▶ WORK REQUIRED: Please retype the part of the kite string trigonometry thread below, starting at "A kite is flying" and ending at "concept of Trigonometry.".

▶ SUPPLIED PASSAGE:
====

Question

A kite is flying at a height of 75 metres from the level of ground attached to a string inclined at 60° to the
horizontal. Find the length of the string.​

Answer 1

This question test the concept of Trigonometry.

Recall the formula:

• $\sin \theta = \dfrac{\text{opposite}}{\text{hypothenuse}}$
• $\cos \theta = \dfrac{\text{adjacent}}{\text{hypothenuse}}$
• $\tan \theta = \dfrac{\text{opposite}}{\text{adjacent}}$

Given:

Height = 75 m

Angle inclined = 60°

Find the length of the string (which is the hypotenuse):

$\sin \theta = \dfrac{\text{opposite}}{\text{hypothenuse}}$

$\sin(60) = \dfrac{75}{\text{hypothenuse}}$

$\text{hypothenuse} = \dfrac{75}{\sin(60)}}$

$\text{hypothenuse} = 50\sqrt{3}$

Find the length of the string:

$\text{length } = 50\sqrt{3}$

$\text{length } = 86.6 \text{ m}$

Answer: The length of the string is 86.6 cm

Answer 2

$\huge \boxed{ \fcolorbox{cyan}{red}{Answer : }}$

$\sf{let \: AB - 75 - height \: of \: the \: pole}$

$\sf{ad \: be \: the \: wire}$

$\sf{traingle \:ABD}$

$\sf{ \sin(60) = \frac{AB}{AD} = \frac{ \sqrt{3} }{2} = \frac{75}{AD}}$

$\sf{ad = \frac{150}{ \sqrt{3}}}$

$\sf{ \frac{150}{1.73}}$

====

▶ DATASET CONTENT:
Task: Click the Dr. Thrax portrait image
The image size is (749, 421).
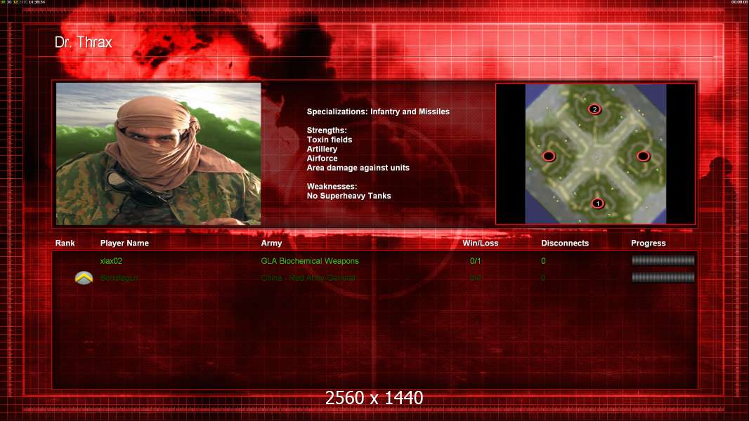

====

▶ ANSWER TO THE PROBLEM:
A kite is flying at a height of 75 metres from the level of ground attached to a string inclined at 60° to the
horizontal. Find the length of the string.​

Answer 1

This question test the concept of Trigonometry.